What is artificial intelligence explainability?
A working definition from MIT Sloan
artificial intelligence explainability (noun)
A quality that enables users of artificial intelligence programs to understand and trust how models operate and make decisions.
Creating successful artificial intelligence programs doesn’t end with building the right system. Stakeholders must have confidence that the programs are accurate and trustworthy.
According to research from Ida Someh, Barbara Wixom, and Cynthia Beath of the MIT Sloan Center for Information Systems Research, artificial intelligence explainability helps by ensuring users that models are “value-generating, compliant, representative, and reliable.”
There are several reasons stakeholders hesitate to trust AI. Because AI is relatively new, there isn’t an extensive list of proven use cases. Models are often opaque — AI relies on complex math and statistics, so it can be hard for average users to tell how a model works, whether it is producing accurate results, and if it is ethical and compliant.
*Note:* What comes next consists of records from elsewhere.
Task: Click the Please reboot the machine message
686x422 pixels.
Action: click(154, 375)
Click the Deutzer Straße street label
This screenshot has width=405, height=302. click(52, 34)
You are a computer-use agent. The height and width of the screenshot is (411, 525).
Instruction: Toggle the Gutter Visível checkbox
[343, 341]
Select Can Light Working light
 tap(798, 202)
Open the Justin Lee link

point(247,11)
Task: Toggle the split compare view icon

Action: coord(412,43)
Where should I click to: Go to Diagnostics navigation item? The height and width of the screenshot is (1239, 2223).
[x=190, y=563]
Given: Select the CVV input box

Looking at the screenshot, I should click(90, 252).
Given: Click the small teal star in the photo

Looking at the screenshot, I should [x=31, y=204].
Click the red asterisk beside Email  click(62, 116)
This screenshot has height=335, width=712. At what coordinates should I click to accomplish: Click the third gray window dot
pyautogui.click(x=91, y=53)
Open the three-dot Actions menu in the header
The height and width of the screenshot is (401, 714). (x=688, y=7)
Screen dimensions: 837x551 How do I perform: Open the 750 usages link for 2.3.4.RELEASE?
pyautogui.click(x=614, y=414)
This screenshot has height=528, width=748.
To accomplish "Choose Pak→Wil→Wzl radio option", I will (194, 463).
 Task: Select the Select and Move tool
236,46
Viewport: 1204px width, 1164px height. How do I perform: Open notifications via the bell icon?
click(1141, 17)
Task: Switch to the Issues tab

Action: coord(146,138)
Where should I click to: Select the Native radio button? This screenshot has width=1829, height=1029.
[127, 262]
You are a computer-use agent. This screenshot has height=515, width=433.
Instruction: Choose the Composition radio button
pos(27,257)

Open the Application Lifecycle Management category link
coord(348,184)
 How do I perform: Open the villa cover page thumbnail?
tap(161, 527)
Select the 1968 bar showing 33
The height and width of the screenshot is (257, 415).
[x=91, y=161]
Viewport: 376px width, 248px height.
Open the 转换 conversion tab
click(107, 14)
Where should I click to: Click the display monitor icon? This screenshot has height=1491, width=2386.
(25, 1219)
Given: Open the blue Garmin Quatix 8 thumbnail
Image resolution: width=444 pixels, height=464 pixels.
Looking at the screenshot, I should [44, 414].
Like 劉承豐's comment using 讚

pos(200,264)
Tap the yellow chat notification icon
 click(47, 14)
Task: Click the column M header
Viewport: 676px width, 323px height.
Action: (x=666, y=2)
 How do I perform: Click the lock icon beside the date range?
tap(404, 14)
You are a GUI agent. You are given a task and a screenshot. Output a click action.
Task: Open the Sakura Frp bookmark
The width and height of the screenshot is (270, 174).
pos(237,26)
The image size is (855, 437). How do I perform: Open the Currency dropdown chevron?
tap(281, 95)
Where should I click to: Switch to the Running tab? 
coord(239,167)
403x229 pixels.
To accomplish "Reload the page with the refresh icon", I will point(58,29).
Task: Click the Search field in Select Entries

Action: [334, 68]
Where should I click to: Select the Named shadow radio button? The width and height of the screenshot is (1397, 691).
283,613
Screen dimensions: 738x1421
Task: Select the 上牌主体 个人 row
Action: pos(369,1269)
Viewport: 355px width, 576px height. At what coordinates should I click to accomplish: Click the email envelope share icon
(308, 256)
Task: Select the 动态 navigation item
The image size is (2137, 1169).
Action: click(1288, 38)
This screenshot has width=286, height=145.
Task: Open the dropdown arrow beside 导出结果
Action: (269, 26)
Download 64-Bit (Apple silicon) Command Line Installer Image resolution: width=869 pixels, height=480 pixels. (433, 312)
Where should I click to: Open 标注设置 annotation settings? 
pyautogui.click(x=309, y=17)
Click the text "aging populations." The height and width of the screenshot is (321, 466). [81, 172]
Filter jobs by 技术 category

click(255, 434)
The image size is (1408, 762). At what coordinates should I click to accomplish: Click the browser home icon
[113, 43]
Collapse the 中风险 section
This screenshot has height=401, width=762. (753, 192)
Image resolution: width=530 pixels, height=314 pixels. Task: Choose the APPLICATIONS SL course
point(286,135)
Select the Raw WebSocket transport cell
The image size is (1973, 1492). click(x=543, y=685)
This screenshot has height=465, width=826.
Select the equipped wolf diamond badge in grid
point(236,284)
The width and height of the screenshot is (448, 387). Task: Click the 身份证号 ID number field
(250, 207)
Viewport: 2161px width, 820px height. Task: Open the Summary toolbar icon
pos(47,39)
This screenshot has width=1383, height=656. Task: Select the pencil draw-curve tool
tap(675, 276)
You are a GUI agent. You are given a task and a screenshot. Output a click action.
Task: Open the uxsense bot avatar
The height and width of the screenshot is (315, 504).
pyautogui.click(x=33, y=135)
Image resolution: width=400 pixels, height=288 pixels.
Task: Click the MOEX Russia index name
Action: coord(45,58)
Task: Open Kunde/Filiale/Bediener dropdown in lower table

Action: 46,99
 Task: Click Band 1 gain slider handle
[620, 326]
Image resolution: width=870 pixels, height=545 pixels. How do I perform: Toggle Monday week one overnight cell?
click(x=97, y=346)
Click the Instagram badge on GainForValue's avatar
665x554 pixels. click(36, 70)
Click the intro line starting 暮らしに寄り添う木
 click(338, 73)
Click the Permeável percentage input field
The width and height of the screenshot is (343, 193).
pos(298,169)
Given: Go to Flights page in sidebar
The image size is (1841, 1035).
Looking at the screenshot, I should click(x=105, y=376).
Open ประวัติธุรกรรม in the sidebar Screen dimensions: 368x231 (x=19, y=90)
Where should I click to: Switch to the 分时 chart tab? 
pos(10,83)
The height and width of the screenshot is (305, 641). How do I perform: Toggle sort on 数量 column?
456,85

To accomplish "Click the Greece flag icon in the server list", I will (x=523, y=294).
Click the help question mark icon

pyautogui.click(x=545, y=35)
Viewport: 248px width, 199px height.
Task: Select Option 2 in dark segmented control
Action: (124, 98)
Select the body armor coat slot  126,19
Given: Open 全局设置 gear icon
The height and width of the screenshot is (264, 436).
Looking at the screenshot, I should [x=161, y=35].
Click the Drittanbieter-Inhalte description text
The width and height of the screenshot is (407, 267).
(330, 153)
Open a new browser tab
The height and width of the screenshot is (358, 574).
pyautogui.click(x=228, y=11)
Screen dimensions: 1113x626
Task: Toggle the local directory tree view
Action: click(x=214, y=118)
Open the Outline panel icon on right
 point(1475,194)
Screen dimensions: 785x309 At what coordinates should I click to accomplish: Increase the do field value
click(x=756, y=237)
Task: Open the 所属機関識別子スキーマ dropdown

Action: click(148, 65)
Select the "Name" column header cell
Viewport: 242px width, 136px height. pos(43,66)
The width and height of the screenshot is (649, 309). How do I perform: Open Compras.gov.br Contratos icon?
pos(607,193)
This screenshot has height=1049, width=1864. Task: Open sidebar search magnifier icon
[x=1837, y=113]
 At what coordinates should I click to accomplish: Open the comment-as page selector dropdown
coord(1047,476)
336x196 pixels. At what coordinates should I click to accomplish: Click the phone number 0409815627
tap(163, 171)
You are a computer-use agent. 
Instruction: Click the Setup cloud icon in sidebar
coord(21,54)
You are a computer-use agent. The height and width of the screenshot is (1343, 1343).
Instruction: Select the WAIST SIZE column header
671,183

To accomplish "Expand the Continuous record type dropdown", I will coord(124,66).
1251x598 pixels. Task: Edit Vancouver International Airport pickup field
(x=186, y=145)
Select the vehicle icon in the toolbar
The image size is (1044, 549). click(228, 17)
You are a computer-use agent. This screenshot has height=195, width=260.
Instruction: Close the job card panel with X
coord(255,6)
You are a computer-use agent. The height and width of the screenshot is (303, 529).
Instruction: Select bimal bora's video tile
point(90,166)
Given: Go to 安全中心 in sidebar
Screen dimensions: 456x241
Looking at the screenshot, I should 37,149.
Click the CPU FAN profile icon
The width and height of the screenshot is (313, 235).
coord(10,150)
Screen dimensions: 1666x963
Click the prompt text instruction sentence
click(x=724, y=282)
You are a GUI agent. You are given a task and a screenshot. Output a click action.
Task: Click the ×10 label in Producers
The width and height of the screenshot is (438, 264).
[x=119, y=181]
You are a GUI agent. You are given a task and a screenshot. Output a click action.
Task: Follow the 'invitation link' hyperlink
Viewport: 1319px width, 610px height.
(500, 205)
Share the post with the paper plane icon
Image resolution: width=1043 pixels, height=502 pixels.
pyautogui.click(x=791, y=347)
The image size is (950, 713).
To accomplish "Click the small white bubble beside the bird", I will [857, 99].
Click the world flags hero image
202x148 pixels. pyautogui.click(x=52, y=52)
Models can produce biased results if trained on biased data, and they also “drift” over time, meaning they can start producing inaccurate results as the world changes or incorrect data is included and replicated.
AI explainability is an emerging field, and teams working on AI projects are mostly creating the playbook as they go, the researchers write. Organizations can start by identifying units and organizations that are already creating effective AI explanations, continuing to test the most promising practices, and institutionalizing the best ones.